Text and item location records
* * * * * * *
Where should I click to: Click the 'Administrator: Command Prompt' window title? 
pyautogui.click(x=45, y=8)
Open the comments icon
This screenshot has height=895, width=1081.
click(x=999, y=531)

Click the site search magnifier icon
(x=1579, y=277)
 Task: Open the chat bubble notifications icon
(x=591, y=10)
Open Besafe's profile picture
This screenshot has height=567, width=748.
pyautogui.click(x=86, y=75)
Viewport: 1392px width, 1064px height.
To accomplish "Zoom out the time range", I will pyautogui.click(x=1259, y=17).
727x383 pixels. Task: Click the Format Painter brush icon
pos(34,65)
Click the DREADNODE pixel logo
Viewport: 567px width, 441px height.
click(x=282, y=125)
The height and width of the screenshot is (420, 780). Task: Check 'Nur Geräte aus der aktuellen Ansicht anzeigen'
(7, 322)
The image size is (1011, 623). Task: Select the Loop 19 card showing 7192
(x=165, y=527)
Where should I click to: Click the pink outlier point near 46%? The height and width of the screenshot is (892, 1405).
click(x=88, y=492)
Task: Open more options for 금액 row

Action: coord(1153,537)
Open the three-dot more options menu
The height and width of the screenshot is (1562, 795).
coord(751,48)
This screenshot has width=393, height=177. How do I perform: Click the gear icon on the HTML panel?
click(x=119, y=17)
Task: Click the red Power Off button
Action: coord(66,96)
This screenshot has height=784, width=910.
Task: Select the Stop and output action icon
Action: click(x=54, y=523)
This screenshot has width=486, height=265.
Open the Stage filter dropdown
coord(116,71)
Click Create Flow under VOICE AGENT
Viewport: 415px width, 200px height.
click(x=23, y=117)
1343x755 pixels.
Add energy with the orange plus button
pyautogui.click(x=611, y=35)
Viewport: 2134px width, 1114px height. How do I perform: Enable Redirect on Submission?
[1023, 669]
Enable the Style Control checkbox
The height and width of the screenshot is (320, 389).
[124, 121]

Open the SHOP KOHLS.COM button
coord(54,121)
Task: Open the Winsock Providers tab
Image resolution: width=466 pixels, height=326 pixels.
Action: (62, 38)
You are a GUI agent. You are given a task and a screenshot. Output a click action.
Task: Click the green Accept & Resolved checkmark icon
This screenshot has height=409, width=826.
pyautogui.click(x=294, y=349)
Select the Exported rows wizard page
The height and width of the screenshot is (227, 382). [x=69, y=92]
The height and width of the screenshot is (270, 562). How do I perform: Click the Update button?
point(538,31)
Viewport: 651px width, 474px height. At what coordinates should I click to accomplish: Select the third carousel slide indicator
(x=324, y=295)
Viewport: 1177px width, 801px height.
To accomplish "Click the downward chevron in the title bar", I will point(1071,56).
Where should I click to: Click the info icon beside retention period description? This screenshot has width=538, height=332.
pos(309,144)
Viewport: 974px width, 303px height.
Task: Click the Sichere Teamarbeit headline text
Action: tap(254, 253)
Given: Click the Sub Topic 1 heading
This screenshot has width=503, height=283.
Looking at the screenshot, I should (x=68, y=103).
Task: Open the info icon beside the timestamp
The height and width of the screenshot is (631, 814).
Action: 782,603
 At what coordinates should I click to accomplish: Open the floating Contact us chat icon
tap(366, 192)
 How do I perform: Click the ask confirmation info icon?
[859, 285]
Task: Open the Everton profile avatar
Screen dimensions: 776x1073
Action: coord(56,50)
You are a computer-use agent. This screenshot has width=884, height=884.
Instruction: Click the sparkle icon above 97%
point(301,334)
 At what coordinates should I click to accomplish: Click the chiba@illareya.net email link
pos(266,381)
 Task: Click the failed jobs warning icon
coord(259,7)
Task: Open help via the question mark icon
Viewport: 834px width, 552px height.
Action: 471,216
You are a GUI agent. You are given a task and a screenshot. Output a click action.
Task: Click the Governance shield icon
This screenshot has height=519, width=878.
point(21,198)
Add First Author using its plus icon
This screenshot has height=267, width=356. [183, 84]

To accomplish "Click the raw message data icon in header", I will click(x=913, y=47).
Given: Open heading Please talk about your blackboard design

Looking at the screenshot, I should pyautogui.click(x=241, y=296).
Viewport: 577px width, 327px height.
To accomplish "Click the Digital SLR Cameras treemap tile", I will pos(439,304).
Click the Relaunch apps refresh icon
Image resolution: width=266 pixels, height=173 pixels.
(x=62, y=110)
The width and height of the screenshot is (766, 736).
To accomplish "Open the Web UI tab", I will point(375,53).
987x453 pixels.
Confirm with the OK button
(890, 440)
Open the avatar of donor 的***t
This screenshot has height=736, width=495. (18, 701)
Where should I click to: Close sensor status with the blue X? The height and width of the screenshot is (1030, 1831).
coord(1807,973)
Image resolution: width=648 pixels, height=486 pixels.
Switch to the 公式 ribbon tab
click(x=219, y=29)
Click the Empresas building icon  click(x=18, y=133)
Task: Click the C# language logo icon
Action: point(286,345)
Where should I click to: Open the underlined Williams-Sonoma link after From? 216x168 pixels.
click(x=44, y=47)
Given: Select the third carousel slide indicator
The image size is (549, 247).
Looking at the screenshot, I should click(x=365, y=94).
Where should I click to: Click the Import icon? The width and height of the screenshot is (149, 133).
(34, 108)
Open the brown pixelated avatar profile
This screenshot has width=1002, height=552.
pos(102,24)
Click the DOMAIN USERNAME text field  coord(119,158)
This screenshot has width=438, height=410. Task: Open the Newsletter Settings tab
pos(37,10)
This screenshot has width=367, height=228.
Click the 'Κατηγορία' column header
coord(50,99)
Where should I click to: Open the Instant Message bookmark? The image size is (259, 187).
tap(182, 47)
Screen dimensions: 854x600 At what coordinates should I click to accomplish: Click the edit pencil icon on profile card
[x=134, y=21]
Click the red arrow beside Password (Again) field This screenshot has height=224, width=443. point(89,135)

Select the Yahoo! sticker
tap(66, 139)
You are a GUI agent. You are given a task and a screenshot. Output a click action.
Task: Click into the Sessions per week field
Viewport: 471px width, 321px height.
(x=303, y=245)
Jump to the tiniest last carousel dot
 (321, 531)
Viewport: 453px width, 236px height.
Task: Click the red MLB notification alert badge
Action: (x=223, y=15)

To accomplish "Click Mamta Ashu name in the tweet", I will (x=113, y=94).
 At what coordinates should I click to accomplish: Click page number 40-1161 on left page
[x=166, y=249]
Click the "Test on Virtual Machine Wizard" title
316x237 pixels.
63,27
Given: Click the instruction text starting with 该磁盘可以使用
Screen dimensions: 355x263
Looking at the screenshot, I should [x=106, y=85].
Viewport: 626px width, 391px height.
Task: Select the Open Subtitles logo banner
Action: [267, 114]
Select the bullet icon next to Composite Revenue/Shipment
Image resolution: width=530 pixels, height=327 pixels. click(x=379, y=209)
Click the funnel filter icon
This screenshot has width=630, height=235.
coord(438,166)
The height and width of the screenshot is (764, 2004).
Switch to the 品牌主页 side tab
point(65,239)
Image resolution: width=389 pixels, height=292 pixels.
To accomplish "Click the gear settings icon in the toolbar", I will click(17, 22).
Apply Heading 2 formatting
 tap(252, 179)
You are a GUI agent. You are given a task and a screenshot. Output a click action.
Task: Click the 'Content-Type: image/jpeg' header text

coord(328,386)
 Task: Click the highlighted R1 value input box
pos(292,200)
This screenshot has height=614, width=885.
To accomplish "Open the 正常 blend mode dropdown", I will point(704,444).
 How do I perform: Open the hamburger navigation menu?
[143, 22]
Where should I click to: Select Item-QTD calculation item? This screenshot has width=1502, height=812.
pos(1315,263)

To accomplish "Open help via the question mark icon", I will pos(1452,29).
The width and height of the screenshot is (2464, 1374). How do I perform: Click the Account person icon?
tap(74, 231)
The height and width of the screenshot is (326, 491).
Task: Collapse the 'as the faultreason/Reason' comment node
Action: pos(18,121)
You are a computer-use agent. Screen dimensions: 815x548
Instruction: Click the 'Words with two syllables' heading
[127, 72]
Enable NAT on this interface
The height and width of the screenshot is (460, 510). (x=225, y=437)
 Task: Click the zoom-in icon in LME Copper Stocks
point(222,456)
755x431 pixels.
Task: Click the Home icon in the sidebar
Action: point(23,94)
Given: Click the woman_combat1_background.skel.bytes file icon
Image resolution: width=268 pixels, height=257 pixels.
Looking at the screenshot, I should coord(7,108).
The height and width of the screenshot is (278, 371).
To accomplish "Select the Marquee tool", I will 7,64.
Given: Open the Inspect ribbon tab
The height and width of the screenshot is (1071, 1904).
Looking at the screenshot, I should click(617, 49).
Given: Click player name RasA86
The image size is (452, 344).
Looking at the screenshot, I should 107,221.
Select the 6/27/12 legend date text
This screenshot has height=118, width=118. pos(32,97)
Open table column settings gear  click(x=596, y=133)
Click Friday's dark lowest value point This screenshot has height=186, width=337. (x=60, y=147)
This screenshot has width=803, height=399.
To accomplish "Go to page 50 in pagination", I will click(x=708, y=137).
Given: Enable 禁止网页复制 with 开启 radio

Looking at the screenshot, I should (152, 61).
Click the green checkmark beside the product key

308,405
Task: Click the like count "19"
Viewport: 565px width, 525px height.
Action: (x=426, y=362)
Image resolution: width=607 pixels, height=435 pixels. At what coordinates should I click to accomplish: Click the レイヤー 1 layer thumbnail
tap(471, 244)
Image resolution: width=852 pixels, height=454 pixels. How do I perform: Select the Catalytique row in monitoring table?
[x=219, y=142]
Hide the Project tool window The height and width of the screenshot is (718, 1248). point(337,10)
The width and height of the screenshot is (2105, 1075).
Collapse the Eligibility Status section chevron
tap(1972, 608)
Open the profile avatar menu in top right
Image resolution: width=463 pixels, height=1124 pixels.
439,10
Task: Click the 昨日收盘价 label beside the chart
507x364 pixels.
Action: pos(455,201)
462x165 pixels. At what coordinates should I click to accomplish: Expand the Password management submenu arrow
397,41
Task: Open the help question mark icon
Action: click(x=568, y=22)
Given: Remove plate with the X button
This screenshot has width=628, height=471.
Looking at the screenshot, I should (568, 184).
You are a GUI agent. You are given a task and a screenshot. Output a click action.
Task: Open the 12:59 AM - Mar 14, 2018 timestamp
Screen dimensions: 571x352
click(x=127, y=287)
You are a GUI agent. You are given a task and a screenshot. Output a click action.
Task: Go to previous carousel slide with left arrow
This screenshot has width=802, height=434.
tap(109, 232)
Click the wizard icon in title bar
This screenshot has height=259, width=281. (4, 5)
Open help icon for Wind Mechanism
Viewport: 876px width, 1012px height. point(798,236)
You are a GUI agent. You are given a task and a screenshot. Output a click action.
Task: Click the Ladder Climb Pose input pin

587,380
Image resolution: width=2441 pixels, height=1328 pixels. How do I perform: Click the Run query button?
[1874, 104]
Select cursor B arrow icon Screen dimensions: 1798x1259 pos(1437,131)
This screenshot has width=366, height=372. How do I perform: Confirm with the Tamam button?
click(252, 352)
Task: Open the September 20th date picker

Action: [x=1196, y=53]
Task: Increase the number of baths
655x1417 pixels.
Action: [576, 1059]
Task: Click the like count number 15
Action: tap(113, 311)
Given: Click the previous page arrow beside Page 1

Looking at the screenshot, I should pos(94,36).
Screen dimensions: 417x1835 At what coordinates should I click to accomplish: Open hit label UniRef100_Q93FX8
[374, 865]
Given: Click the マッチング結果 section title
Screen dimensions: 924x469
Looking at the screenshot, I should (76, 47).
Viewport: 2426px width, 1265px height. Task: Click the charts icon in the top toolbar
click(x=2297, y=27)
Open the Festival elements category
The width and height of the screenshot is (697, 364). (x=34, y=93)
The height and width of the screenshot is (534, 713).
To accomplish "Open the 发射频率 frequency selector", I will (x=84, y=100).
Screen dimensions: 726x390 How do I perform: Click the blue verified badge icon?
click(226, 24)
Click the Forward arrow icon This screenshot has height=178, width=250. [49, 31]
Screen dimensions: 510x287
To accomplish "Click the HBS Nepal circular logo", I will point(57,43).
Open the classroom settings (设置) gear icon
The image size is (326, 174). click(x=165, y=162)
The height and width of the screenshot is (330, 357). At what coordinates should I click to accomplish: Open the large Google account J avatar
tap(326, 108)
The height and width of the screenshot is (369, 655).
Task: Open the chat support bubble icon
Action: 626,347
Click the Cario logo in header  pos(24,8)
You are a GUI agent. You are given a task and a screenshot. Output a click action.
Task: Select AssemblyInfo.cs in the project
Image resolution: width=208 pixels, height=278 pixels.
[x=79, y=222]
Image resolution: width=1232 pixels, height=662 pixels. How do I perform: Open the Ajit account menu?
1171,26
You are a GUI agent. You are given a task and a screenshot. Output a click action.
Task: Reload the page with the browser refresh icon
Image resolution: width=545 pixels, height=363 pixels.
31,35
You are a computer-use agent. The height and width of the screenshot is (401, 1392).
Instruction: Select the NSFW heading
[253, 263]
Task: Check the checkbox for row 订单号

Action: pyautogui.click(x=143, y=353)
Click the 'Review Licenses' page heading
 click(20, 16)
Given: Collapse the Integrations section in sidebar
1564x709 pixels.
* * * * * * *
EXERCISE: Reproduce the records verbatim, beginning with the line that contains "Select cursor B" and ending with the line that contains "click(226, 24)".

IN RESPONSE:
Select cursor B arrow icon Screen dimensions: 1798x1259 pos(1437,131)
This screenshot has width=366, height=372. How do I perform: Confirm with the Tamam button?
click(252, 352)
Task: Open the September 20th date picker

Action: [x=1196, y=53]
Task: Increase the number of baths
655x1417 pixels.
Action: [576, 1059]
Task: Click the like count number 15
Action: tap(113, 311)
Given: Click the previous page arrow beside Page 1

Looking at the screenshot, I should pos(94,36).
Screen dimensions: 417x1835 At what coordinates should I click to accomplish: Open hit label UniRef100_Q93FX8
[374, 865]
Given: Click the マッチング結果 section title
Screen dimensions: 924x469
Looking at the screenshot, I should (76, 47).
Viewport: 2426px width, 1265px height. Task: Click the charts icon in the top toolbar
click(x=2297, y=27)
Open the Festival elements category
The width and height of the screenshot is (697, 364). (x=34, y=93)
The height and width of the screenshot is (534, 713).
To accomplish "Open the 发射频率 frequency selector", I will (x=84, y=100).
Screen dimensions: 726x390 How do I perform: Click the blue verified badge icon?
click(226, 24)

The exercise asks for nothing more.